244.1 Cyborgs from Central America unite! A decolonial feminist approach to Central American women's groups in cyberspace

Thursday, August 2, 2012: 10:45 AM
Faculty of Economics, TBA
Oral Presentation
Roxana REYES-RIVAS , Schools of Computer Engineering and Social Sciences, Costa Rica Institute of Technology, Cartago, Costa Rica
Postcolonial studies have their origin in areas (Asia and Africa) where their history of independence from European colonial powers is relatively recent.  The Americas have a much earlier history of colonial experience, and some of its countries have been formally independent for more than two centuries.  Given that difference in background, scholarship in Latin America has been developed on the grounds of coloniality (colonialidad), a category coined by AníbalQuijano. According to Quijano (1993 y 2000), coloniality is a set of features and remains of colonial power and domination still shown by societies that once were colonies. Nonetheless, this state of affairs finds its significance through the place it has within a world-system. Most recently, through the production of Information and Communication Technologies (ICTs), it can be seen how this pattern is being followed.
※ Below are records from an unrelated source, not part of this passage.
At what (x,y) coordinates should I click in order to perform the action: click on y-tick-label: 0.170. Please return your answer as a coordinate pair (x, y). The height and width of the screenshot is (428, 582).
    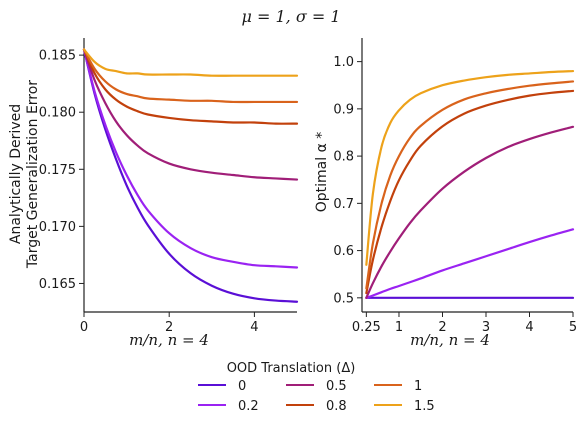
    Looking at the image, I should click on (58, 228).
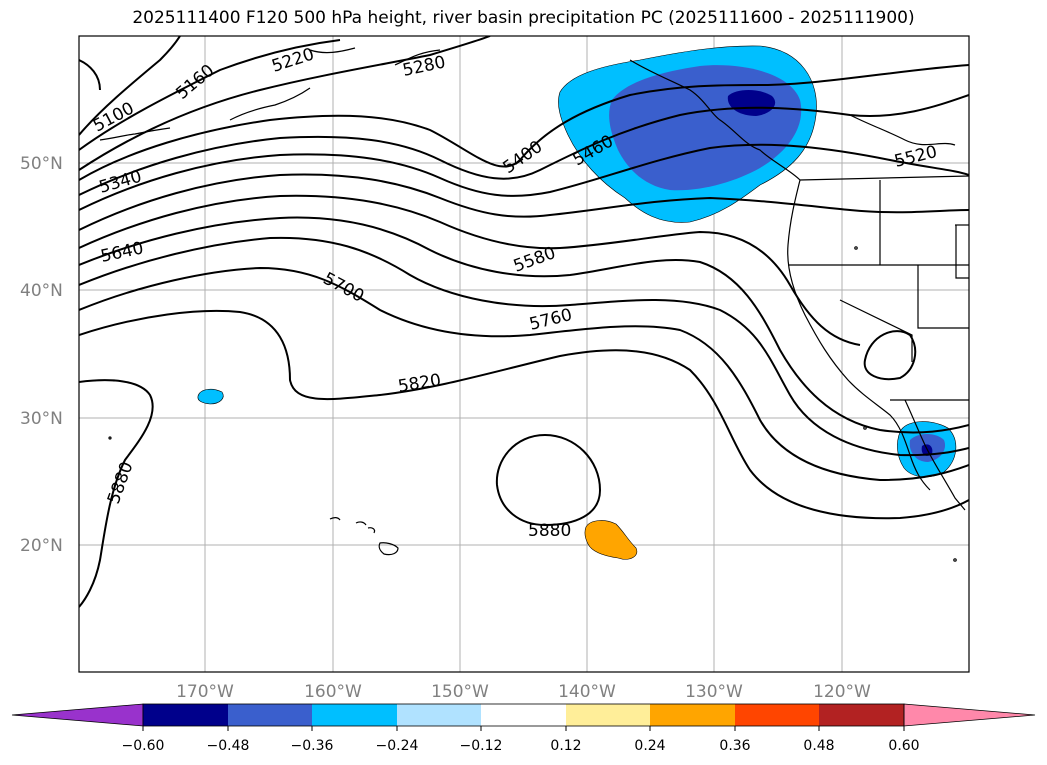 The image size is (1047, 765). Describe the element at coordinates (611, 540) in the screenshot. I see `precip-anomaly-positive` at that location.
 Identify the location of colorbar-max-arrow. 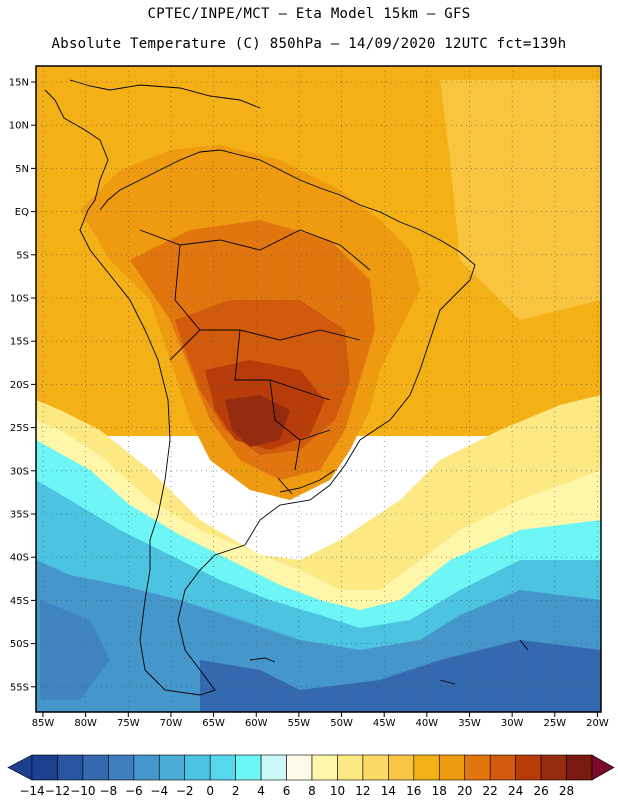
(603, 768).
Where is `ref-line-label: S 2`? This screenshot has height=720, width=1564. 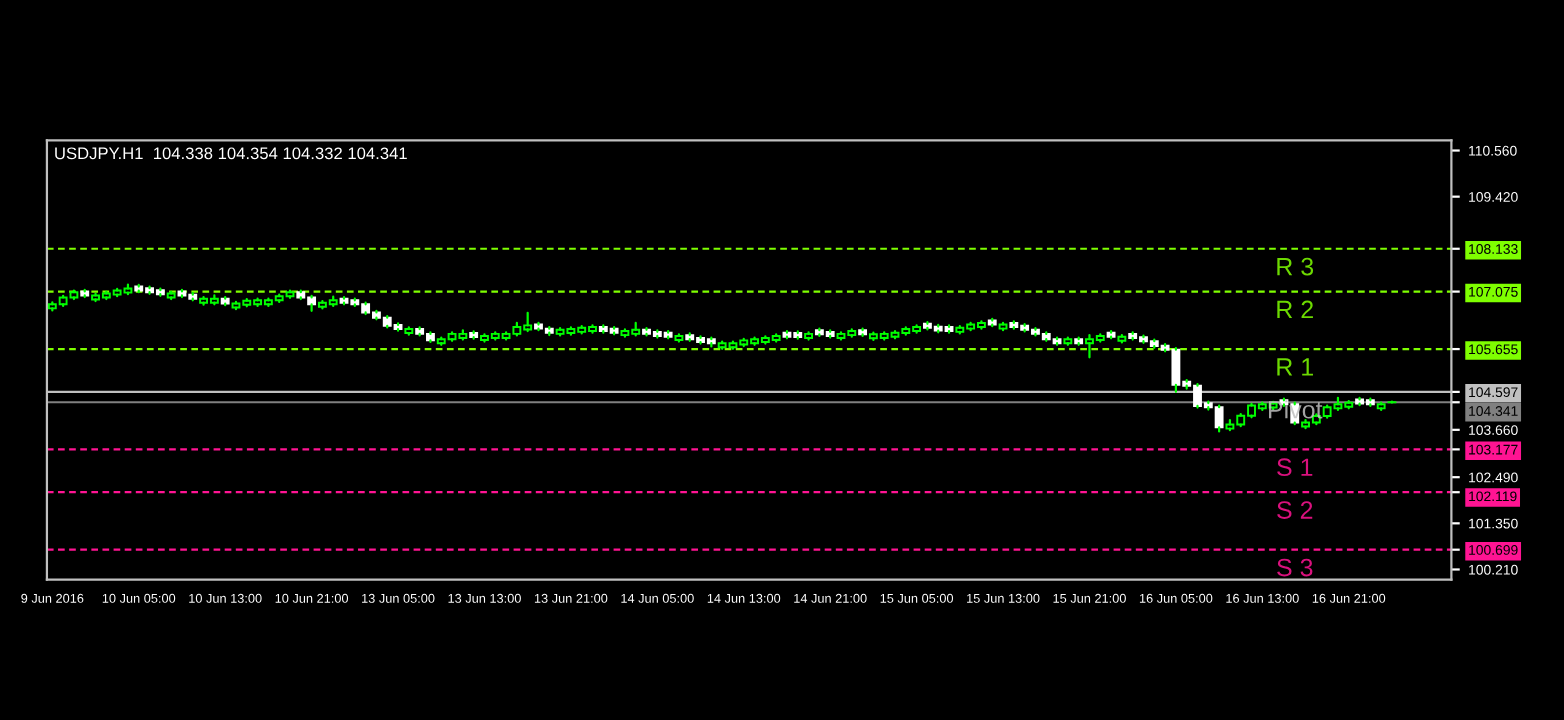 ref-line-label: S 2 is located at coordinates (1295, 510).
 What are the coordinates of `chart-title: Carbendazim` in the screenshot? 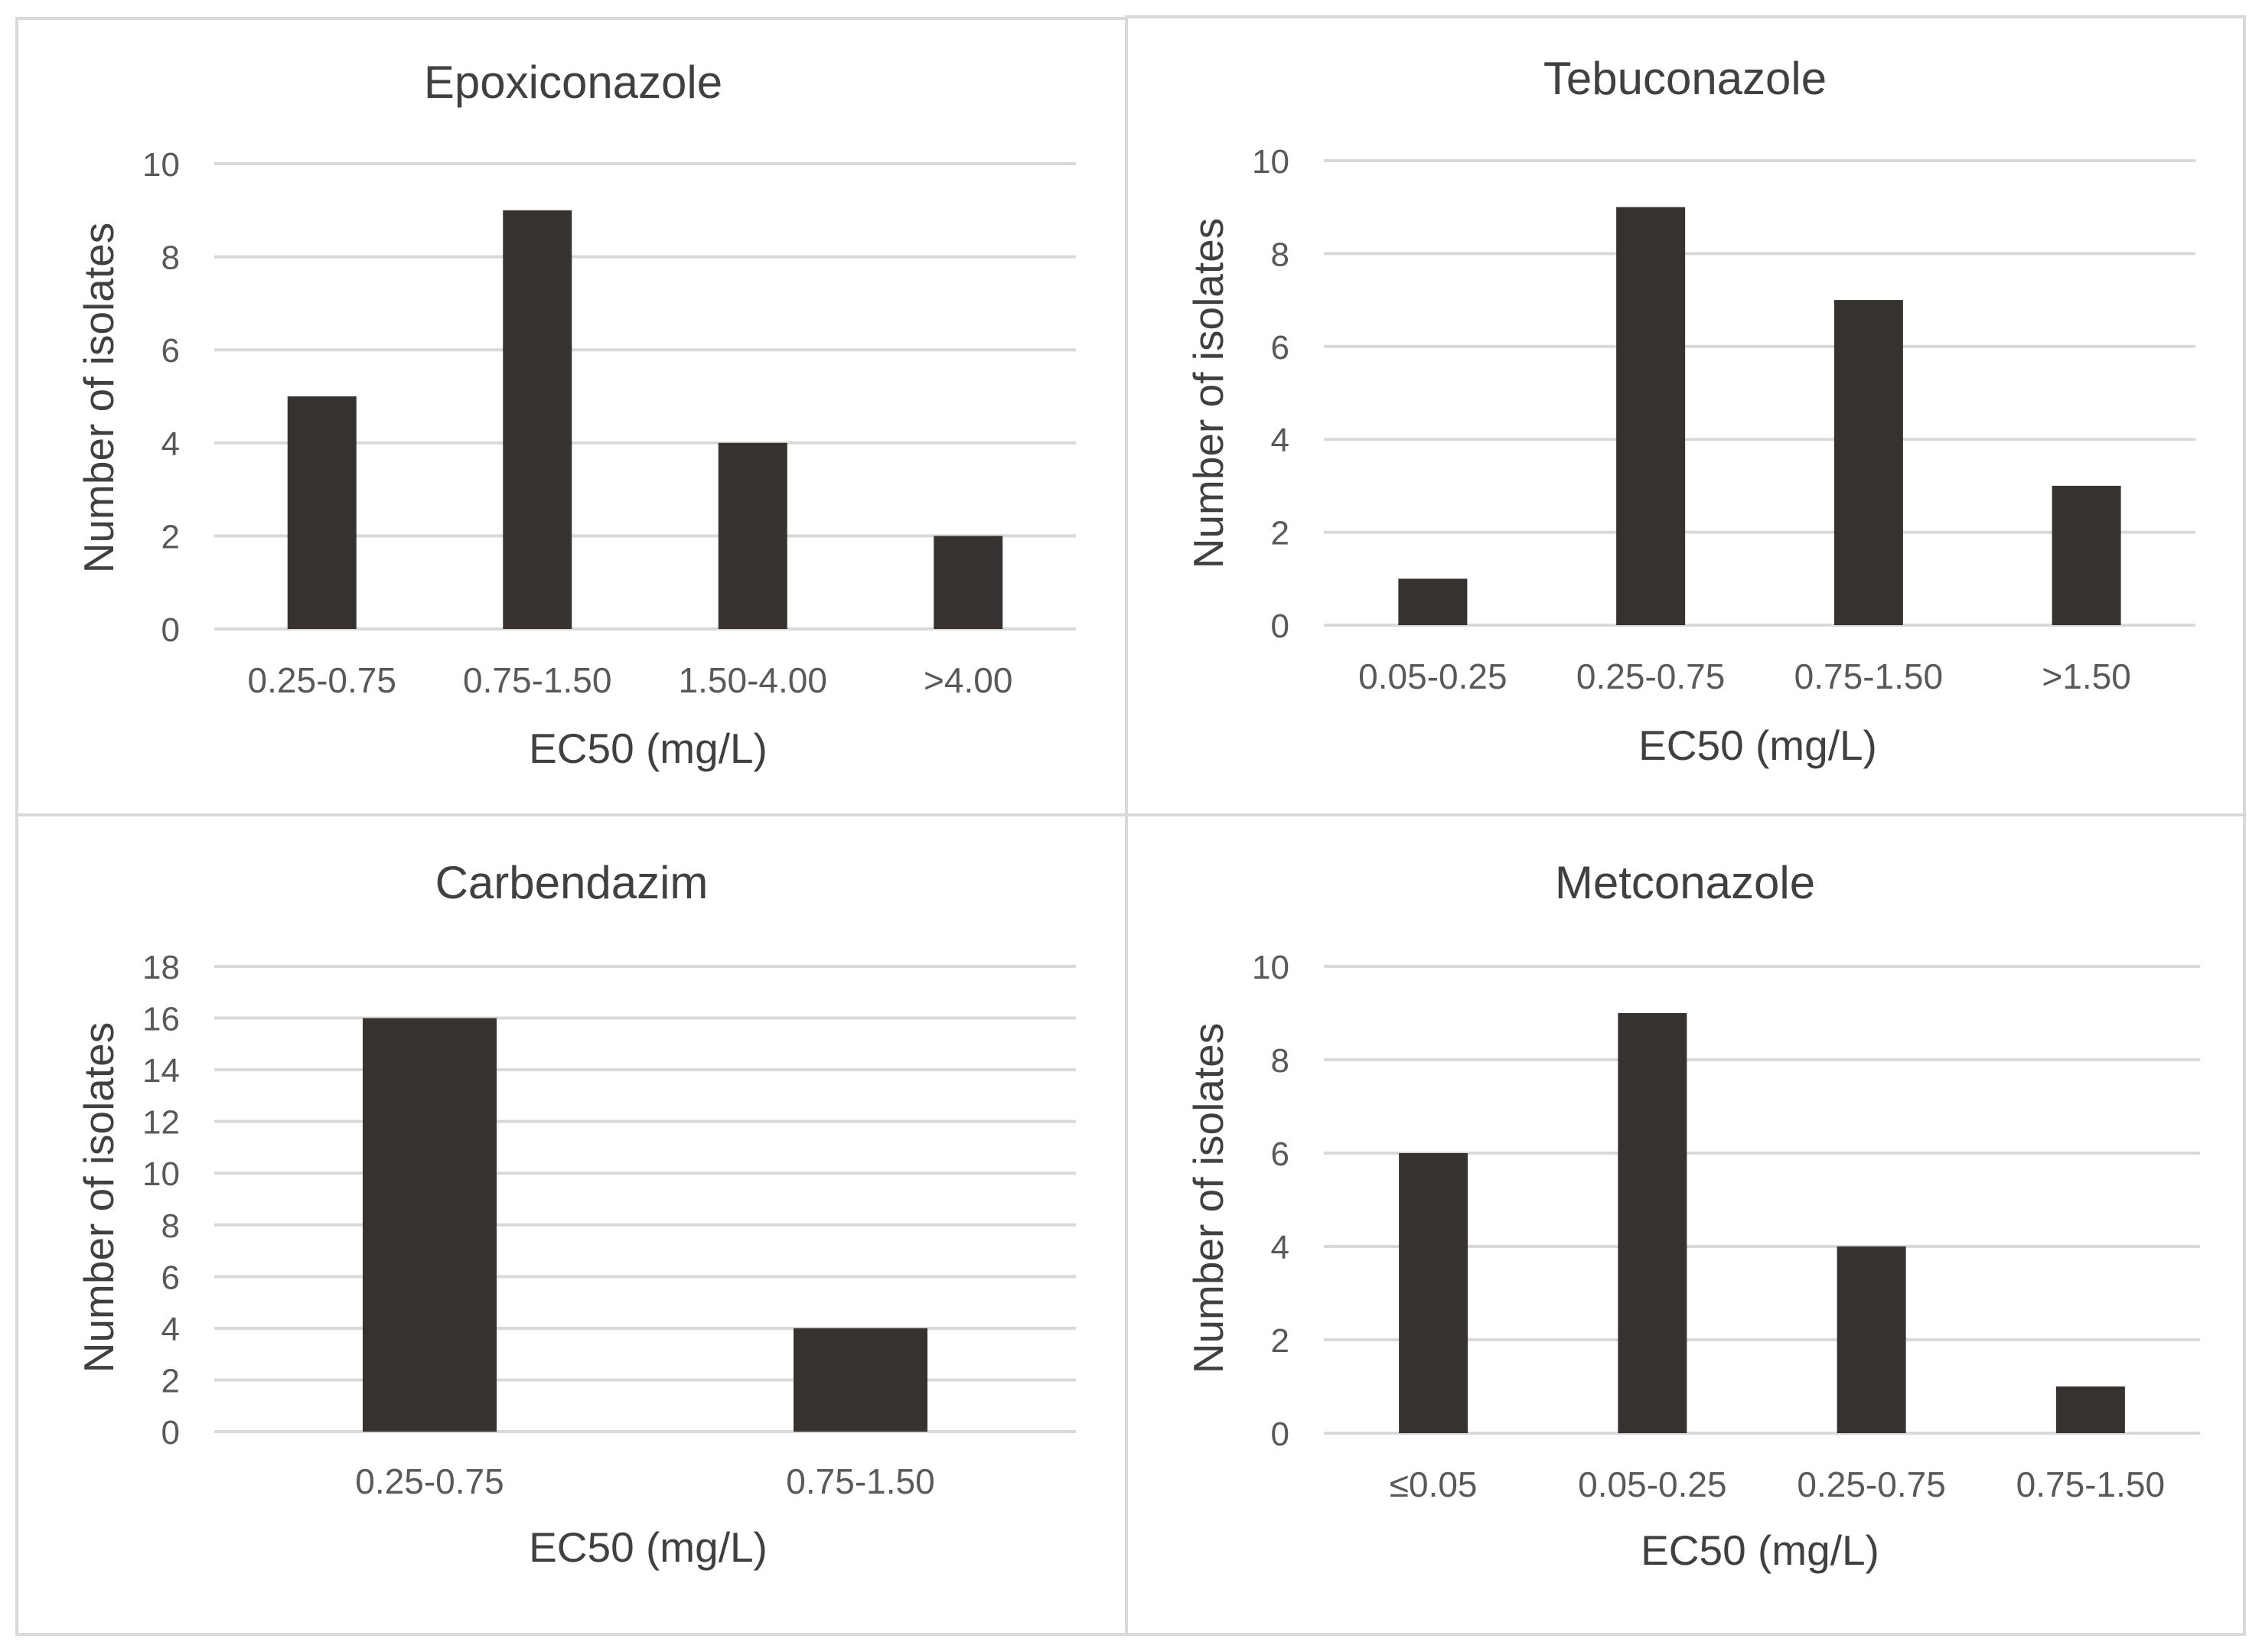 It's located at (572, 882).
Even though these technologies, in terms of production and culture, mark a great difference between the metropolitan areas (global North) and peripheral countries (global South), the use of such technologies is becoming very important for political resistance in Latin America. Cyberspace has become a resource of resistance for women who fight against political upheaval and inequality in Latin America. By combining the theoretical approaches of coloniality and cyberfeminism, I will discuss and analyze how women from Latin America build their own agency by creative ways of use and networking within cyberspace. I will pay special attention to two examples of Central American cyborgs, namely, the Feministas en Resistencia (Feminists in Resistance), a network of women throughout Latin America, that oppose the coup d’état in Honduras, and O.T.R.A.S. an organization of young women in engineering and computing who promote the access to free culture and software for women in Central America.